Ketiga, kedua sekolah sama-sama memiliki prestasi yang cukup
menonjol, baik yang bersikap akademik maupun non akademik. Dalam bidang akademik misalnya, SD Islam Al-Hilal Kartasura memperoleh NEM rata-rata
tertinggi se-kabupaten Sukoharjo tahun 2001 dan dalam bidang non akademik memperoleh juara satu lomba Qiroatul Quran se-Kabupaten Sukoharjo,
sedangkan SD Negeri Pucangan 03 Kartasura dalam bidang akademik memperoleh NEM rata-rata tertinggi se-Kecamatan Kartasura tahun 2000 dan
dalam bidang nonakademik menjuarai lomba tari se-Kabupaten Sukoharjo dan masih banyak lagi, misalnya lomba renang tingkat kabupaten dan baca puisi
tingkat kecamatan yang diperoleh kedua SD tersebut.
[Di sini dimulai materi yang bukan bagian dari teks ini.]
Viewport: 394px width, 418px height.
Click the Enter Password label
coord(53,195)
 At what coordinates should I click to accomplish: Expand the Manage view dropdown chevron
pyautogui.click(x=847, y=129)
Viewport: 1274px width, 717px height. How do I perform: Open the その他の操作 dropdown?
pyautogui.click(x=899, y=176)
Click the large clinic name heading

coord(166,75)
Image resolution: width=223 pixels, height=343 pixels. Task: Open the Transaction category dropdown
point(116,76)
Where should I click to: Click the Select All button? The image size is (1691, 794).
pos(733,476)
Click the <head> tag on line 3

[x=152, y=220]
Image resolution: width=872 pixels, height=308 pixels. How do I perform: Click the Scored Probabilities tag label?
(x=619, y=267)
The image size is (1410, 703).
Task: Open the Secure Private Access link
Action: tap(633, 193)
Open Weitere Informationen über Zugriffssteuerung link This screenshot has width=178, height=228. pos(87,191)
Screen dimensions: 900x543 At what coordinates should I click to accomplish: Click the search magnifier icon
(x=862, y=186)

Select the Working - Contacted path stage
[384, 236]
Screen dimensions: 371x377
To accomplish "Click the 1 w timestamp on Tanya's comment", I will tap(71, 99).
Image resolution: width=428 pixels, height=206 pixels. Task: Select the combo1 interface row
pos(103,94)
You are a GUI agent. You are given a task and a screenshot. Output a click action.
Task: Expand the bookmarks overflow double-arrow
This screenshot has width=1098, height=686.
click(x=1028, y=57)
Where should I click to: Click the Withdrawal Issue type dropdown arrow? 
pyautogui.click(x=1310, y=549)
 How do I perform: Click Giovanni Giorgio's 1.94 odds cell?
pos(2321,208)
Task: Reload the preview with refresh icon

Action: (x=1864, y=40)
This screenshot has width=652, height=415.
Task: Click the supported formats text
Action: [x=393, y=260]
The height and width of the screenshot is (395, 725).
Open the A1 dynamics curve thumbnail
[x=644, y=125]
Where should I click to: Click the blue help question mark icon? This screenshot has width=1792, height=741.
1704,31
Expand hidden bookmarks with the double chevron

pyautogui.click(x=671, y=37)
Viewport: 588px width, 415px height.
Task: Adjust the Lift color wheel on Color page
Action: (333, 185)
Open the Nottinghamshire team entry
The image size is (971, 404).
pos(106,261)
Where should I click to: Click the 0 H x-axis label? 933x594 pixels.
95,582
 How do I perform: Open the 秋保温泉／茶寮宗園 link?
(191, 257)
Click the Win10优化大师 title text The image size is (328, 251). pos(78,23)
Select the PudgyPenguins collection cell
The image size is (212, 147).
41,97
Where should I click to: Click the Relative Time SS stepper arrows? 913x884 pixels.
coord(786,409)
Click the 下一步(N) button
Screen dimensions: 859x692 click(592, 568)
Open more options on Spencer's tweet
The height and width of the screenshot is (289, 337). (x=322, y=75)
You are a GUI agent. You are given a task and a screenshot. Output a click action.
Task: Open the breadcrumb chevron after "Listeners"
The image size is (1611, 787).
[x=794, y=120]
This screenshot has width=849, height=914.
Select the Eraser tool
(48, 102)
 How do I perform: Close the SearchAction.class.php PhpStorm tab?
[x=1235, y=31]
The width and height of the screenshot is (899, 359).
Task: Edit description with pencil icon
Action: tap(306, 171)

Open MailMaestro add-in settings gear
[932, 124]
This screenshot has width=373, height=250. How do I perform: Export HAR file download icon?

Keempat, hal menarik yang perlu dikaji adalah faktor kepala sekolah
SD Islam Al-Hilal Kartasura dipimpin oleh kepala sekolah yang sejak tahun 1983 belum pernah diganti hingga penelitian ini dilakukan 2004. Solechan
kepala sekolah SD tersebut mengatakan bahwa “Saya akan pensiun tahun 2006”. Dari keterangan di atas, yang menarik untuk dikaji adalah bagaimana
tatanan organisasimenejemen yang selama ini dibangun oleh kepala sekolah yang sudah 21 tahun memimpin sekolah ini? Bagaimana kepala sekolah
mempersiapkan masa transisi awal pasca kepemimpinannya? Sementara itu, kepala sekolah SD Negeri Pucangan 03 Kartasura saat
penelitian ini dilakukan telah mengalami empat kali pergantian kepala sekolah.
6
Kepala sekolah yang ada pada saat ini baru lima tahun memimpin sekolah tersebut. Hal yang menarik untuk dikaji adalah bagaimana kepala sekolah yang
sekarang ini memimpin dan mengelola sumber daya yang dimiliki agar kehadirannya dan kepemimpinanya dapat diterima dan didukung oleh semua
pihak Melihat kenyataan tersebut, maka tidaklah salah jika penulis berharap
bahwa kedua SD tersebut nantinya mampu mengembangkan sekolah sesuai dengan kemampuan yang dimiliki dengan mengoptimalkan segala potensi yang
telah ada dan mengembangkannya lebih jauh. Beberapa alasan itulah yang menarik untuk diteliti lebih lanjut khususnya pada dua sekolah yang berbeda
tersebut. Melalui penelitian ini diharapkan dapat membantu sekolah dalam pengembangan dan peningkatan kualitas manajemen yang pada gilirannya akan
memberikan kepuasan pada customers dan stakeholders.